A strong hurricane, named Patricia, is heading for the Pacific coast of Mexico.
Professor Pier Luigi Vidale, Professor of Climate System Science, University of Reading, said:
“This is the biggest storm ever recorded in the Western Hemisphere. It is a Category 5 hurricane – the most powerful category, with winds of more than 150mph. Category 5 hurricanes are so powerful that catastrophic damage is expected. They can destroy almost all but the sturdiest of buildings.
“While most tropical storms in this area move to the west or north-west, Patricia is tracking north, so this looks as if it will make landfall. The only doubt is whether it will be Category 5 or a Category 4 hurricane when it makes landfall – but even if it makes landfall as a Category 4 hurricane, that is still a very intense and serious storm. For comparison, Hurricane Katrina was Category 3 when it made landfall in Louisiana.
“So far, the forecasts have been spot on. Patricia is predicted to hit the coast of Mexico somewhere between Puerto Vallarta and Manzanillo at some time between today and tomorrow. It will start to reduce its intensity as it progresses over land on Saturday afternoon.”
Dr Chris Holloway, a tropical storm scientist at the University of Reading, said:
“Patricia is the strongest tropical cyclone ever recorded in the Western Hemisphere. This is stronger than Haiyan and Katrina, even at their peaks.
“When a US hurricane hunter aircraft flew over Hurricane Patricia on Thursday night, they found the strongest hurricane ever observed in the northeast Pacific basin.

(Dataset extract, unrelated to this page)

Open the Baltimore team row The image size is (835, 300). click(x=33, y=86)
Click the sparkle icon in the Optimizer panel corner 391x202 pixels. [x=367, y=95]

“The maximum wind speeds are now 200 mph and surface pressure is estimated to be 880 mb, which is not only lower than any other observation in a northeast Pacific storm, but also lower than any recorded Atlantic basin hurricane as well.
“Patricia is forecast to make landfall in the next 12-18 hours, at a strength similar to its current record-breaking level. The current northeastward forecast track would have the storm making landfall a little west of Manzanillo, which could lead to a severe storm surge up to 12 metres high in that region.”